* TEXT PROVIDED:
○ ○ ○ ○ ○

A couple of days into it, I searched the Internet for information about quitting. I found the quitsmokingsupport page. "That's sweet," I thought, "they have a little bulletin board too." I had been "online for about 5 years, and in all that time I never "chatted" with anyone online.
Slowly I read some posts, and I came back to read some more the next day. You know what I saw? It is in here every day. People...complete strangers...reaching across the miles to hold each other, pull them close, and help them make their quits their own. By about day 4 I was so moved, I had to tell my story. I wrote a shaky two paragraph post about how I started smoking when I was 14, my previous quit attempts, and that I just started a new quit. (I was so afraid to actually talk to people online that I made up a fake name. My real name is Francine, but to my new family now it's Maggie).
Bob was the first to reply. He awarded me the "squish ‘em award"! And everyone else followed. From that day I was part of a family, the Blairsville Family.
Even in the early days, I spent more time helping others than asking for help. But even though I wasn't asking, I was reading every word of support that was offered, I needed it too, I just didn't know it at the time.
I think I found myself somewhere near the fourth month when depression was getting to me, the novelty of quitting was wearing down, and I knew there was something in my way. I was stuck. I learned humility. I learned to reach down and ask for help. And in true Blairsville style, help was there for me when I asked.
I learned so much about myself, my addiction to nicotine, and how to manage it. I am an addict. Yeah, yeah...I was saying that on day one...but somewhere around the 5th month I found out what that means. And it was right here in Blairsville that I learned how to keep quit.

○ ○ ○ ○ ○

* DATA PROVIDED:

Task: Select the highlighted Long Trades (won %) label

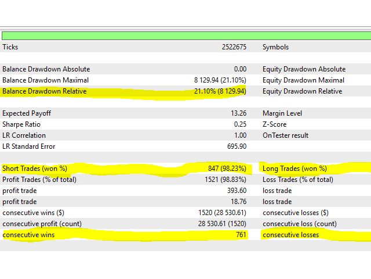Action: coord(294,169)
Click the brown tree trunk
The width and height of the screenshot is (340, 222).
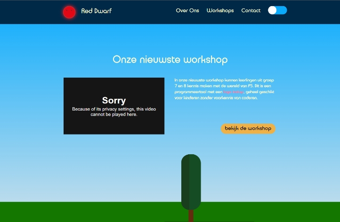(191, 215)
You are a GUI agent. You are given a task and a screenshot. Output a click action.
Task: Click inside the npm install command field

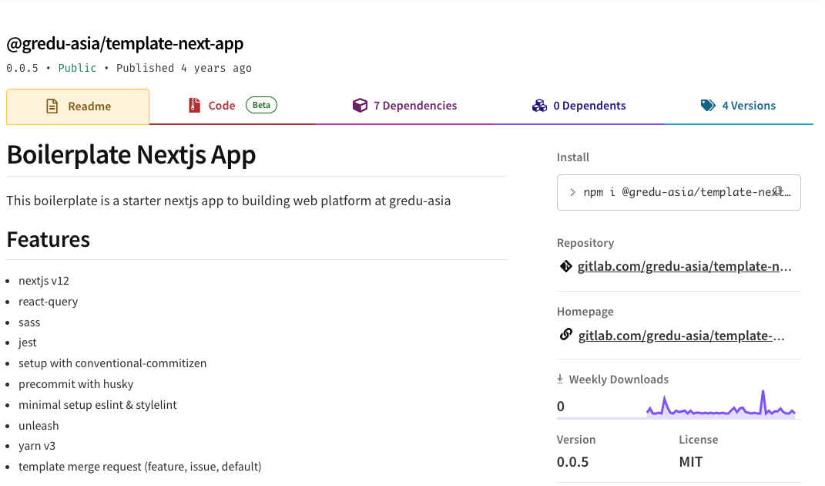[678, 191]
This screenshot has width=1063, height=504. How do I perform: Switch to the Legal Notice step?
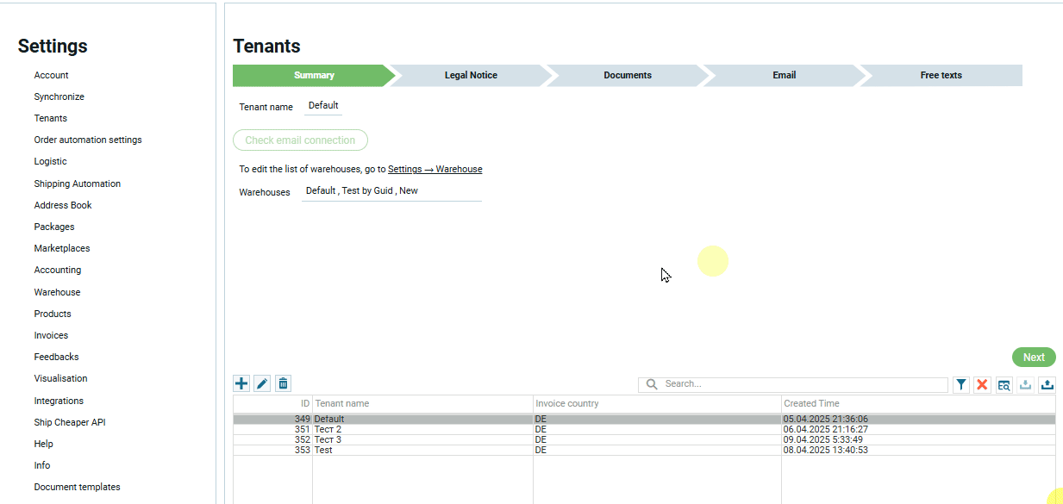click(x=471, y=76)
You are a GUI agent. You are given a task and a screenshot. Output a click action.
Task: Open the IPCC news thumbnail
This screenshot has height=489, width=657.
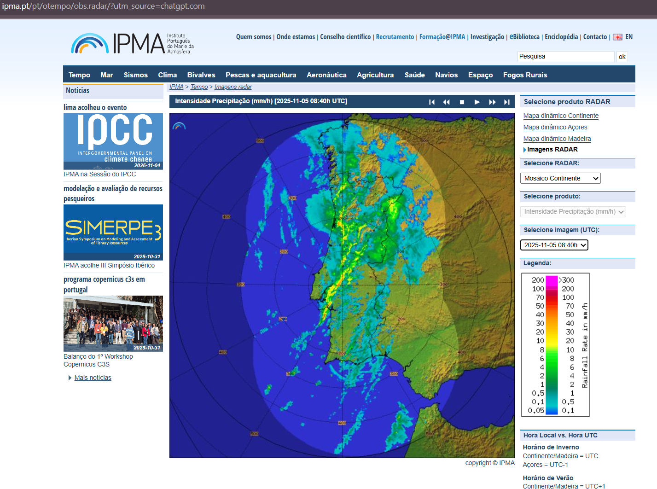click(x=113, y=141)
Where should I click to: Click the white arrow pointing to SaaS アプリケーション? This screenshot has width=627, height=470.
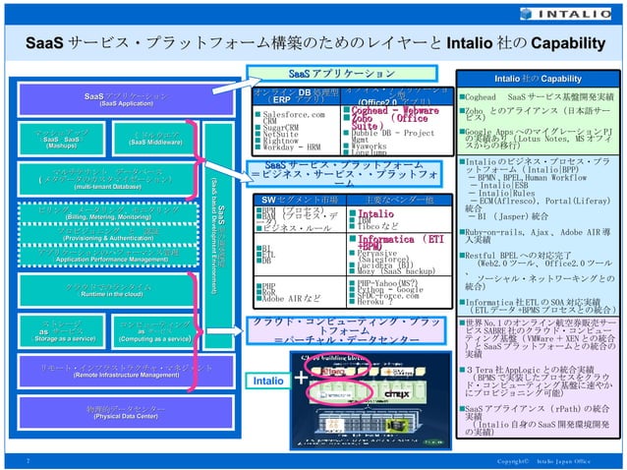click(x=237, y=86)
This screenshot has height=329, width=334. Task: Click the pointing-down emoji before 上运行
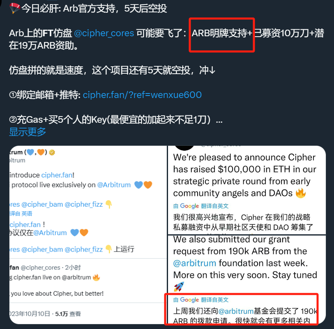point(108,249)
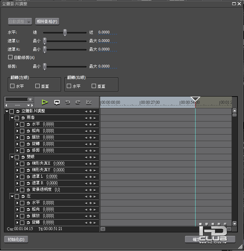
Task: Click the undo arrow icon in toolbar
Action: (x=67, y=102)
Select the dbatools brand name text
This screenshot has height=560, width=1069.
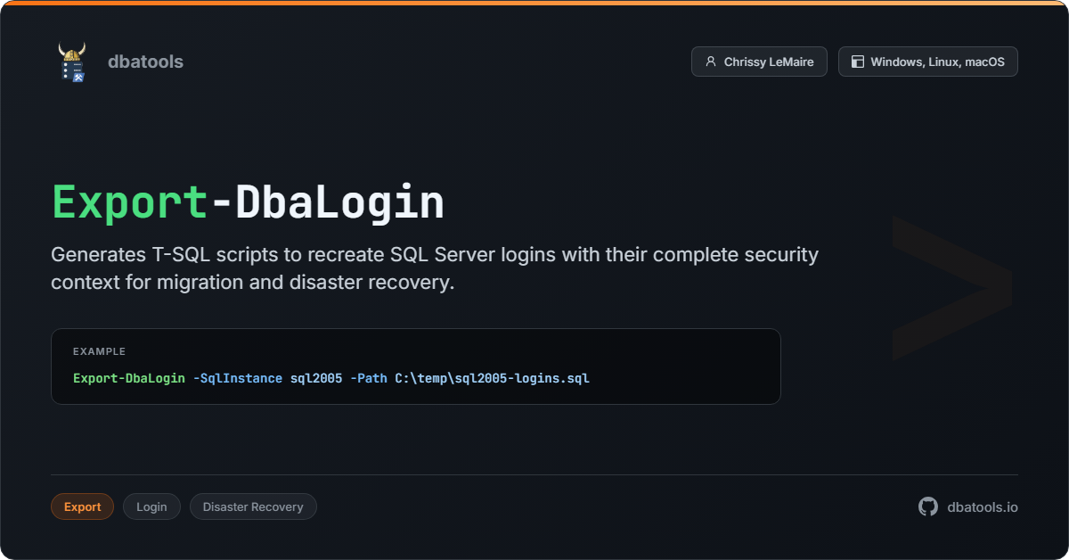[145, 62]
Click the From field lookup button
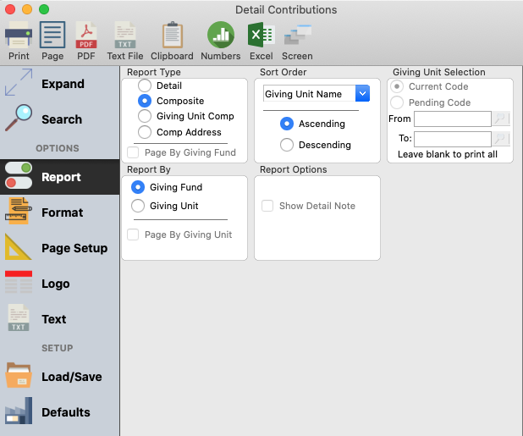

○ ○ ○ ○ ○

* WORK TASK 1: Copy the quit-smoking story word for word between "Bob was the" and "at the time.", inclusive.
* WORK TASK 2: In the quit-smoking story, what name did the writer use online instead of Francine?
* WORK TASK 3: Can you continue the quit-smoking story from its last sentence?

* RESPONSE 1:
Bob was the first to reply. He awarded me the "squish ‘em award"! And everyone else followed. From that day I was part of a family, the Blairsville Family.
Even in the early days, I spent more time helping others than asking for help. But even though I wasn't asking, I was reading every word of support that was offered, I needed it too, I just didn't know it at the time.

* RESPONSE 2: Maggie

* RESPONSE 3:
Stopping smoking was probably one of the most difficult things I have ever done. But it has been so much more than just stopping smoking. I learned about how I managed my feelings, roll them up in a tobacco stick and smoke them away, for the moment anyway. Wow, take that away, then what do you do with all those feelings? Feel them? What a concept!
But stopping smoking is by far the best thing I have even done! I have done some other wonderful things too, but this is definitely the best! As difficult as it has been, it is more than worth it. Every day I am grateful that I am not smoking. Just think about that for a minute, if one year ago I did not make the decision to quit, would I be telling someone right now that every day I am thankful that I AM smoking? ABSOLUTELY NOT! If I was honest with myself, I would say that every day I wish I wasn't smoking.
Blairsville,
This is your day as much as mine. You gave me the tools and the support to make this happen, and I thank you from the bottom of my heart (and lungs). I love you all!